Suppose the worker was an incompetent employee who repeatedly did dumb things and violated safety procedures. One day she did something really incompetent and got hurt.
There’s no doubt she is entitled to TTD benefits and medical care. This is indisputable; it is the essence of the no-fault principle that is basic to workers’ compensation. But she has been fired for violating safety procedures and the employer does not want her back. Is she entitled to the extra benefits after TTD? In one case decided by the New Mexico Court of Appeals, yes.
In another case, the worker was rehired after her injury and was even promoted. She then violated a company policy and was fired. The court said she was entitled to the same level of benefits as if she had never been rehired.
A different worker decided after his injury to start his own business instead of going back to his job. Since the employer had offered his job back, he was not entitled to the extra benefits.
How about an undocumented worker? The worker receives benefits, but now that the employer officially knows the worker is undocumented, the employer cannot legally rehire him. Does the worker get extra benefits? This might depend on whether the employer knew all along the worker was illegal or the worker previously lied in applying for employment.

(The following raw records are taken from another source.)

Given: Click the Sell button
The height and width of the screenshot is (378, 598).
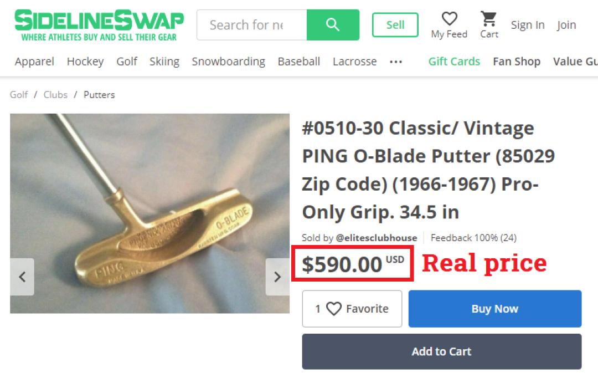Looking at the screenshot, I should [395, 25].
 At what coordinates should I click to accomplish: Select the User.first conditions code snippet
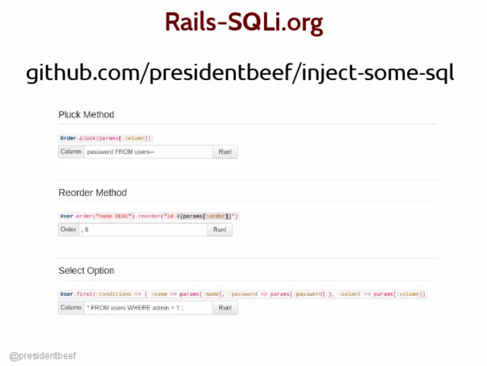click(x=242, y=294)
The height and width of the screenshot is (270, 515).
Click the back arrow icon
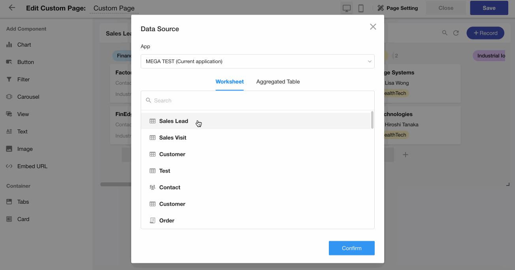click(12, 8)
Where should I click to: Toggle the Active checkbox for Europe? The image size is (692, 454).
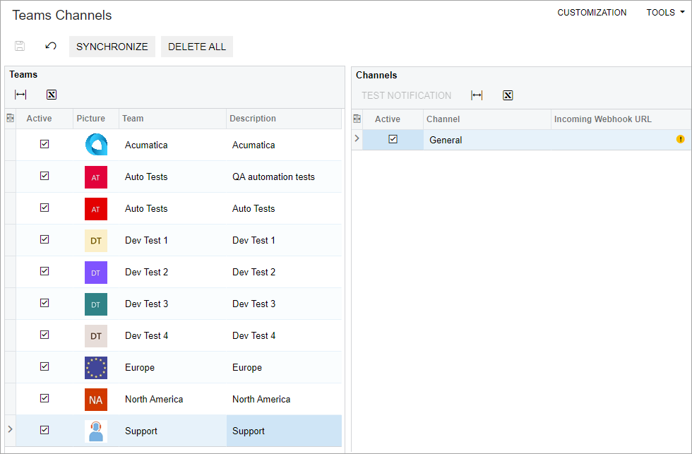tap(44, 366)
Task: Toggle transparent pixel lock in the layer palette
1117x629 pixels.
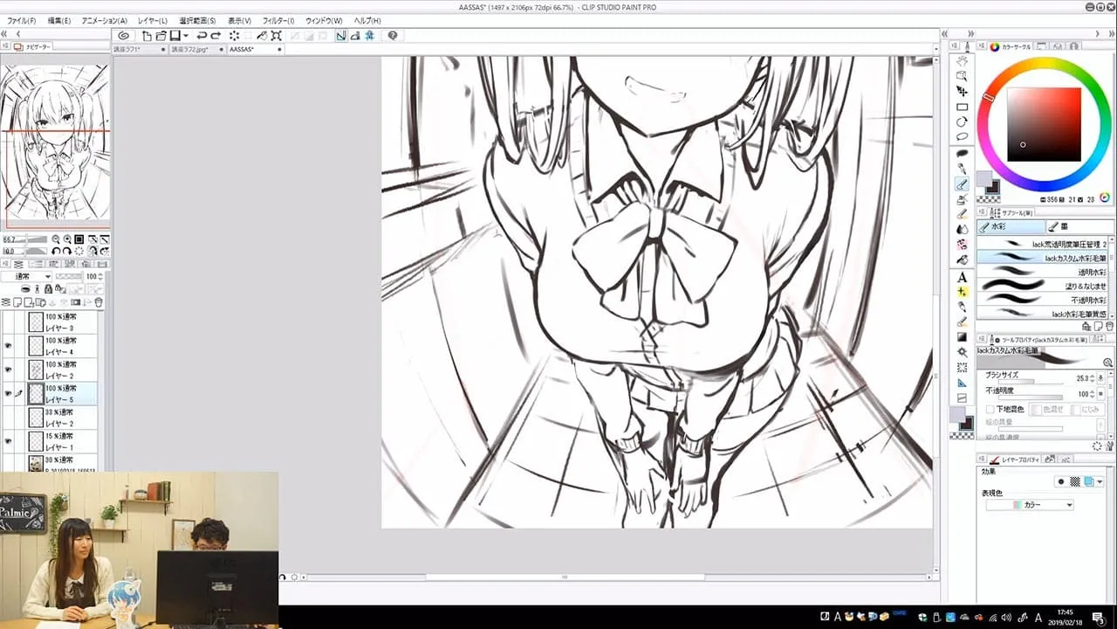Action: (60, 288)
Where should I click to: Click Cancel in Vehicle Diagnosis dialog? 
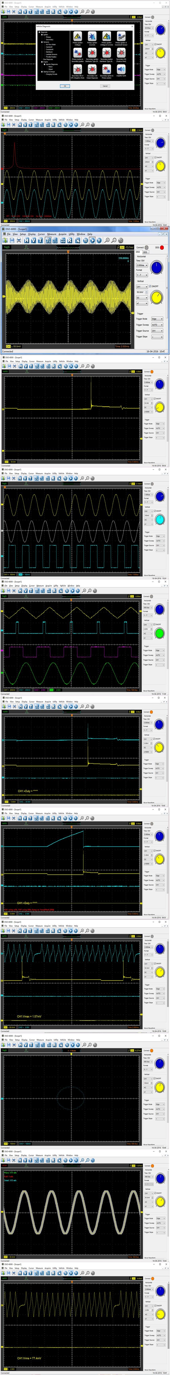click(105, 86)
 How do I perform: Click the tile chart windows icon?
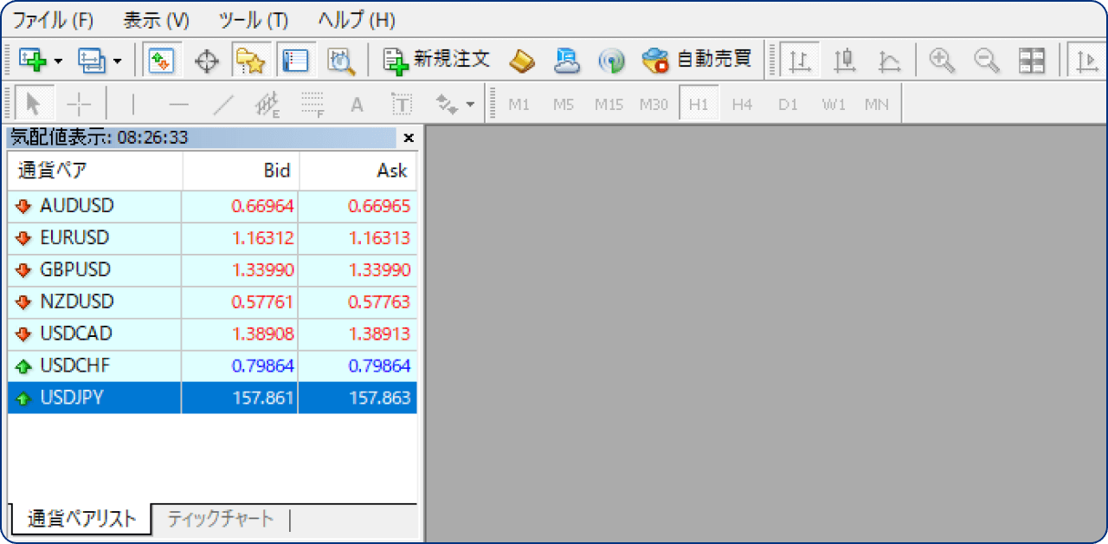click(1031, 61)
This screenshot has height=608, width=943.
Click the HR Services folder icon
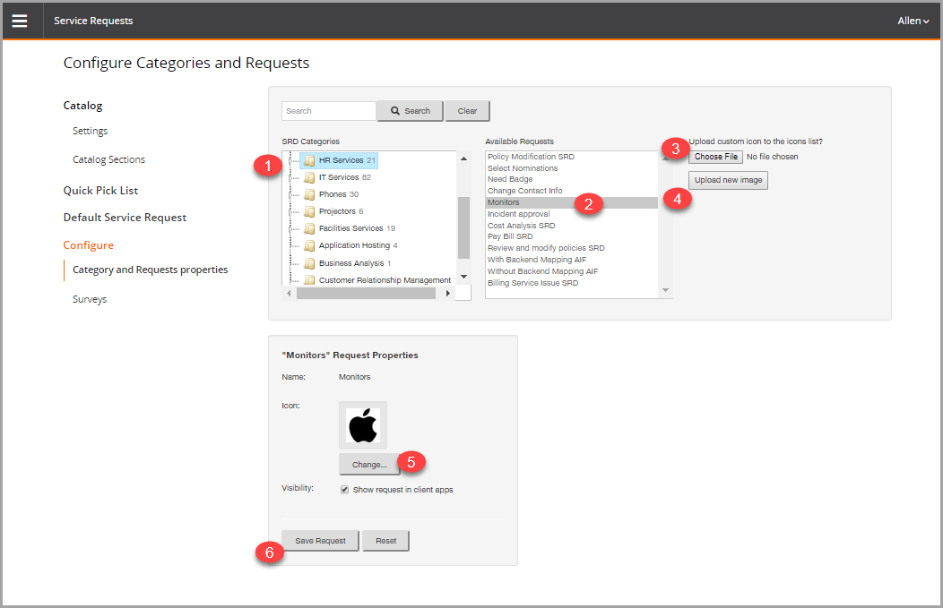[x=311, y=160]
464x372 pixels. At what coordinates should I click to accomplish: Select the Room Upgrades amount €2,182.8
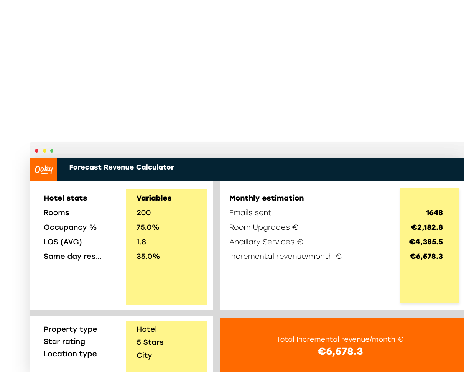(x=427, y=227)
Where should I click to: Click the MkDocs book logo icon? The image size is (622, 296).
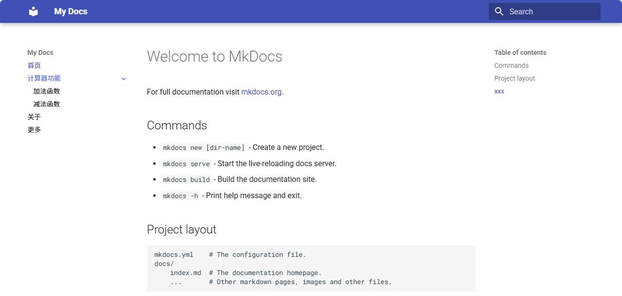[34, 11]
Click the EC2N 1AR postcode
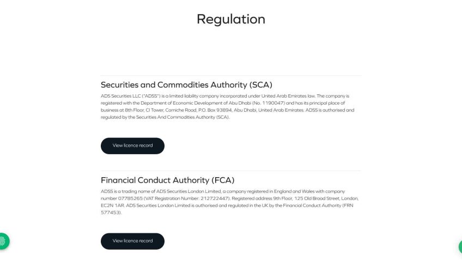This screenshot has height=260, width=462. pos(112,205)
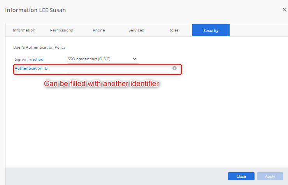Viewport: 288px width, 185px height.
Task: View the Roles tab
Action: click(174, 30)
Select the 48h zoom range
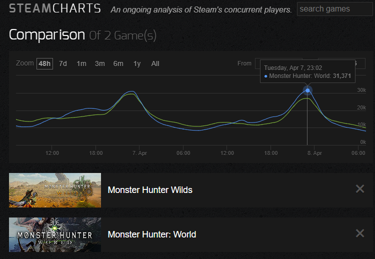This screenshot has height=259, width=375. pyautogui.click(x=45, y=64)
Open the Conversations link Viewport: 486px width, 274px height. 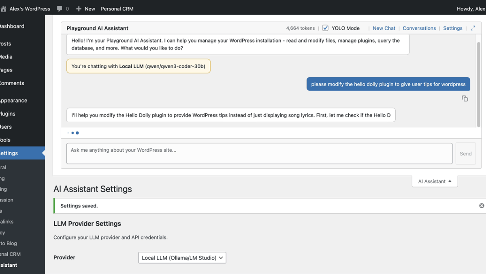419,28
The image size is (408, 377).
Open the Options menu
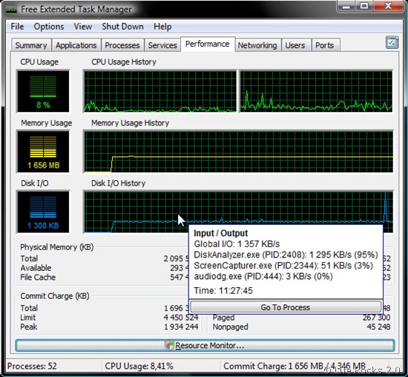pyautogui.click(x=49, y=27)
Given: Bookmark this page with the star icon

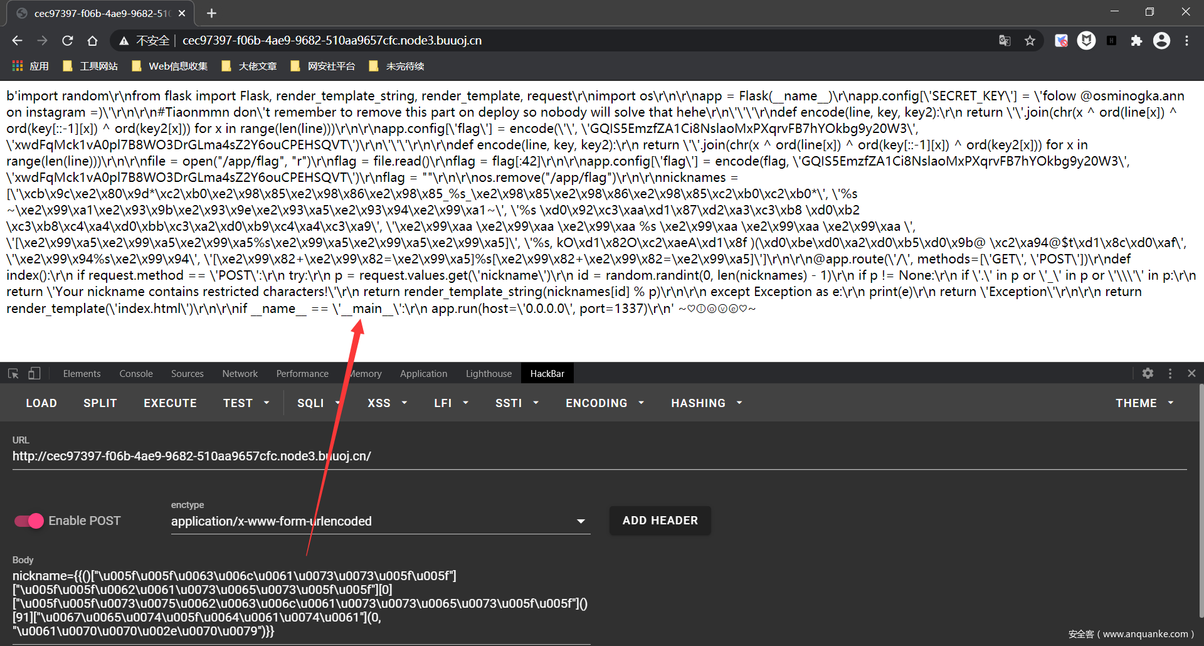Looking at the screenshot, I should [x=1030, y=41].
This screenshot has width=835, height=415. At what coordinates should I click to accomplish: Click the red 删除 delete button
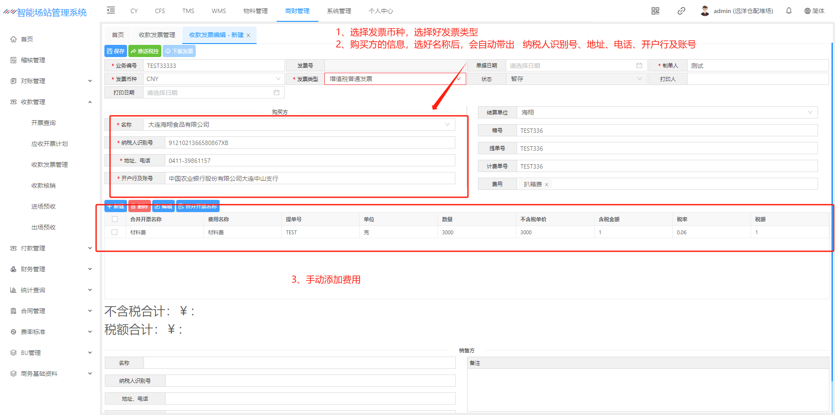point(139,206)

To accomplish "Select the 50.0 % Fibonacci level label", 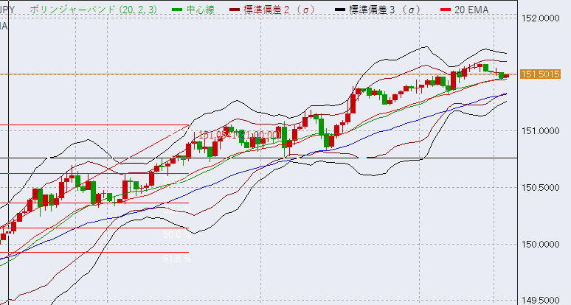I will 171,233.
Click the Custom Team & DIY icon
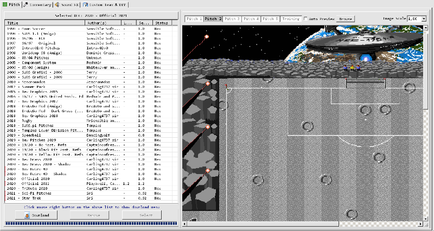Screen dimensions: 434x231 click(x=85, y=4)
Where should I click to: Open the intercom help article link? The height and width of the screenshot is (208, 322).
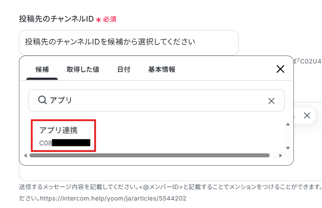pyautogui.click(x=113, y=198)
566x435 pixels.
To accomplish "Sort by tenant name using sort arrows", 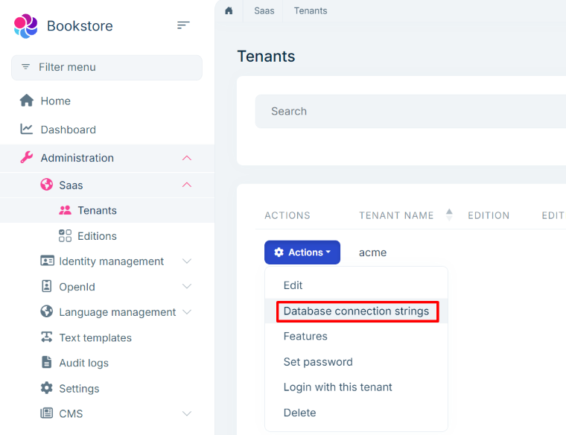I will [x=449, y=215].
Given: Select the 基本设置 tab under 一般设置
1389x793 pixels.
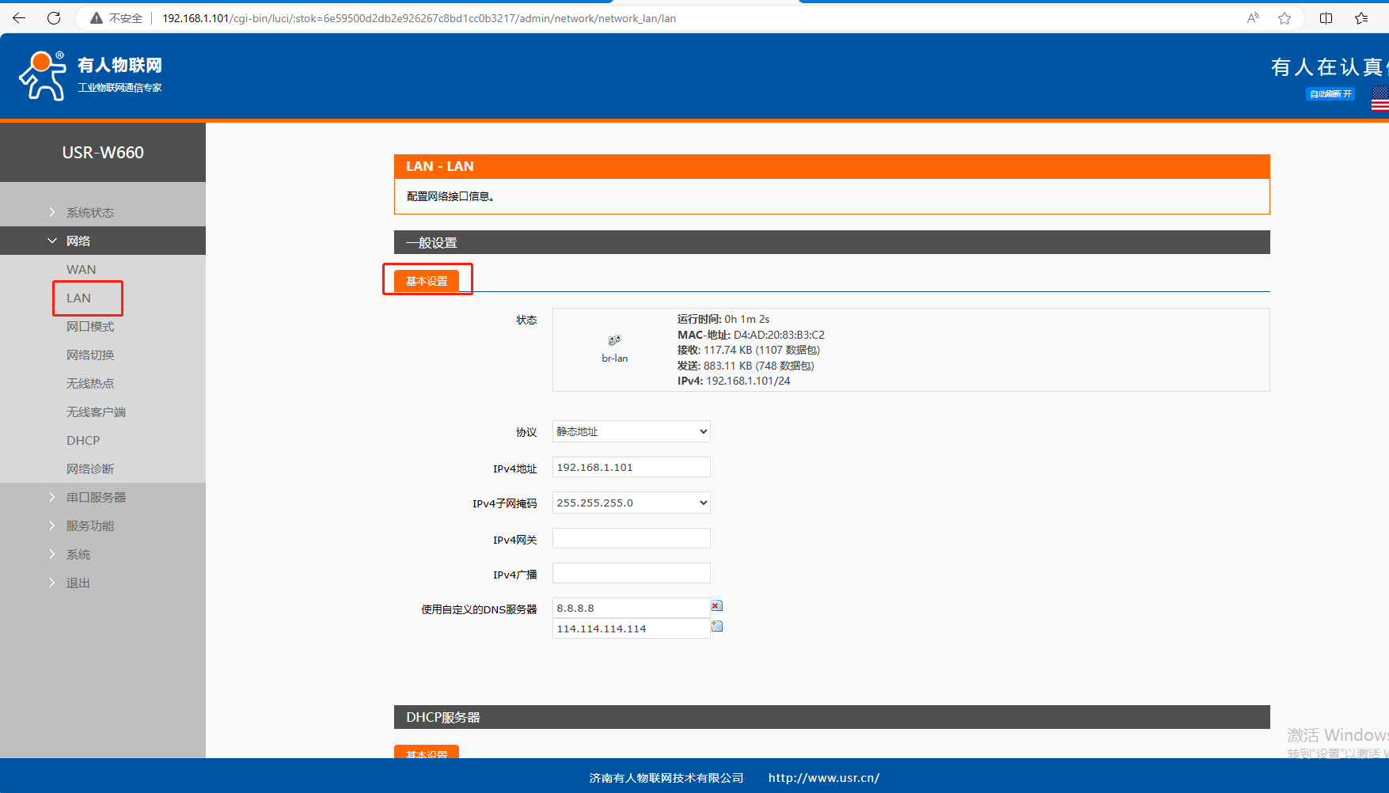Looking at the screenshot, I should [x=427, y=281].
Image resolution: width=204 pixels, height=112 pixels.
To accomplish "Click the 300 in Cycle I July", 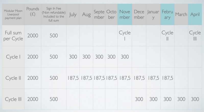I will [x=73, y=57].
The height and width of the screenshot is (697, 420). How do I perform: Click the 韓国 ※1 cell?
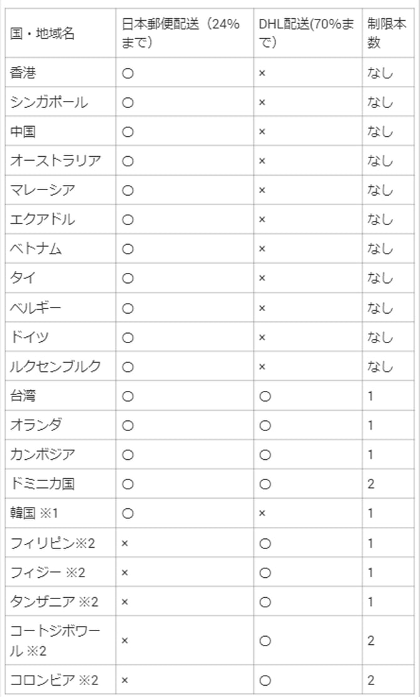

Then there’s the worker who was injured, was rehired and was caught drinking on the job, and the worker who collected benefits while in prison. It would take a law school class to explain the court’s decisions in some of these cases.
In 1986 New Mexico created a special court to hear workers’ compensation cases, in part because the inconsistency of decisions from all the district courts made the system too unpredictable. The state wanted one small group of judges who would be specialists in this very complex area of law.
But decisions of the workers’ comp court are appealed to the state’s Court of Appeals judges and Supreme Court justices, who don’t have that specialized focus. So inconsistencies happen, anyplace where the language of the statute is not detailed enough.
Making these decisions by legislation would be preferable from a policy standpoint. Our legislators manage to deal with one or two issues every few years. The more complex the existing law is, it seems, the harder it is to amend.